Pixel coordinate grounding data
---*---
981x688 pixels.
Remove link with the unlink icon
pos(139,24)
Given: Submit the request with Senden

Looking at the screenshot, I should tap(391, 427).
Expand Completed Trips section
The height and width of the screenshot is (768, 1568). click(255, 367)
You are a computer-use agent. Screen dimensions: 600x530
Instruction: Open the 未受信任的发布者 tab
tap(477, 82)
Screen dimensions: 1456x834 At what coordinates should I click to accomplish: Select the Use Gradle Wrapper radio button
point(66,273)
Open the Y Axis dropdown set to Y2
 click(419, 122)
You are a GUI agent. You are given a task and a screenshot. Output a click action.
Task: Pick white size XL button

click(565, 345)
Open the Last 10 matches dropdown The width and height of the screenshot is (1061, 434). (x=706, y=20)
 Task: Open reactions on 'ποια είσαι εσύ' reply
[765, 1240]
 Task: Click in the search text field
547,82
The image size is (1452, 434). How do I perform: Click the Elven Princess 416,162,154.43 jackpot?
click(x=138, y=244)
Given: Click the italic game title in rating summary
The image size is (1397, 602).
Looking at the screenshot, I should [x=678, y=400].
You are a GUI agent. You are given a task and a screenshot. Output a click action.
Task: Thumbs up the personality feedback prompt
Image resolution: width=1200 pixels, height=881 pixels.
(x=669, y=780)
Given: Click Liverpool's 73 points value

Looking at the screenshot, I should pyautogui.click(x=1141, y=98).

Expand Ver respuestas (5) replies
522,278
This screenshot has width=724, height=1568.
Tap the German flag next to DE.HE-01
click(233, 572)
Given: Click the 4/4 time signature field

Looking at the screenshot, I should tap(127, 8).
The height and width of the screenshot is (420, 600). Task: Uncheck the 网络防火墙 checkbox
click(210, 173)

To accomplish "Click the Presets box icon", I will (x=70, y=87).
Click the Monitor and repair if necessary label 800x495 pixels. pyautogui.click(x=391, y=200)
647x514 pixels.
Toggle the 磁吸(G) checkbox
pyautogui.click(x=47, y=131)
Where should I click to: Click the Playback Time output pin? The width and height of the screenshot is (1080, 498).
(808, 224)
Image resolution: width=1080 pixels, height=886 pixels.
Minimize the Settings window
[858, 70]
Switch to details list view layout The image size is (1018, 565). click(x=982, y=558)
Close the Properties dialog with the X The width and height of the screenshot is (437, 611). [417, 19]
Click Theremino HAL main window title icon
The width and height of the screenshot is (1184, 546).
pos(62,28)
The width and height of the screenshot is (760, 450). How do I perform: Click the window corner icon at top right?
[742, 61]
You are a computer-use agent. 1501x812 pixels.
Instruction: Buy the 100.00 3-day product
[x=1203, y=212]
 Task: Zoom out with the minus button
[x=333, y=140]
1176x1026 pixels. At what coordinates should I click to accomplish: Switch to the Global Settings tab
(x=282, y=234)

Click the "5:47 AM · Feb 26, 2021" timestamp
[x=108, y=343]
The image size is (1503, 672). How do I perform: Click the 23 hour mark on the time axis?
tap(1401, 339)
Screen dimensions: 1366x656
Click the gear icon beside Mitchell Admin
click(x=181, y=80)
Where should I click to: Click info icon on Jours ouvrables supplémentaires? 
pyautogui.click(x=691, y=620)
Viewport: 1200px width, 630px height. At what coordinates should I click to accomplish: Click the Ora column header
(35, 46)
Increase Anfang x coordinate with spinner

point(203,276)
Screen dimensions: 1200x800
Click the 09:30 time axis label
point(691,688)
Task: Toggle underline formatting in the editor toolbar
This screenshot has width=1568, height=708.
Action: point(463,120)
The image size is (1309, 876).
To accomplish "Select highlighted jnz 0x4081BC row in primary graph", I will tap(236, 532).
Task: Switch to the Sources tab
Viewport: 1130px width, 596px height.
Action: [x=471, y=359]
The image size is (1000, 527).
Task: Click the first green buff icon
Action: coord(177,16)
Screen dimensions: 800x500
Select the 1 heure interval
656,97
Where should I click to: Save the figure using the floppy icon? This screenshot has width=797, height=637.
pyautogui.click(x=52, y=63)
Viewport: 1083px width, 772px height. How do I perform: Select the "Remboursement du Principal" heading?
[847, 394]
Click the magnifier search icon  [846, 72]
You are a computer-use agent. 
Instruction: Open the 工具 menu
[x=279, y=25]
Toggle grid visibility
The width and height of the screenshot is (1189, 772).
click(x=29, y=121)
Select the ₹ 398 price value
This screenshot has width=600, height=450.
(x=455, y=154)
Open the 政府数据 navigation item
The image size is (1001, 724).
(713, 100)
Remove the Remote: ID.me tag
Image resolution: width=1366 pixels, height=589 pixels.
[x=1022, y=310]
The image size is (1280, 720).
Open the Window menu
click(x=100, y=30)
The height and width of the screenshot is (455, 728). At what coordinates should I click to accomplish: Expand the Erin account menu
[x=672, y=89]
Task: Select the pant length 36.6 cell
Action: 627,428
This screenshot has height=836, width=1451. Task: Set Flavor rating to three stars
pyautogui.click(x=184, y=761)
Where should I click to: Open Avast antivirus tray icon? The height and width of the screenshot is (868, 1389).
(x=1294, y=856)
---*---
Return a copy of each line in the entries that contains "computer".

▶ _Answer_
You are a computer-use agent. Screen dimensions: 600x530
You are a computer-use agent. 1501x812 pixels.
You are a computer-use agent. 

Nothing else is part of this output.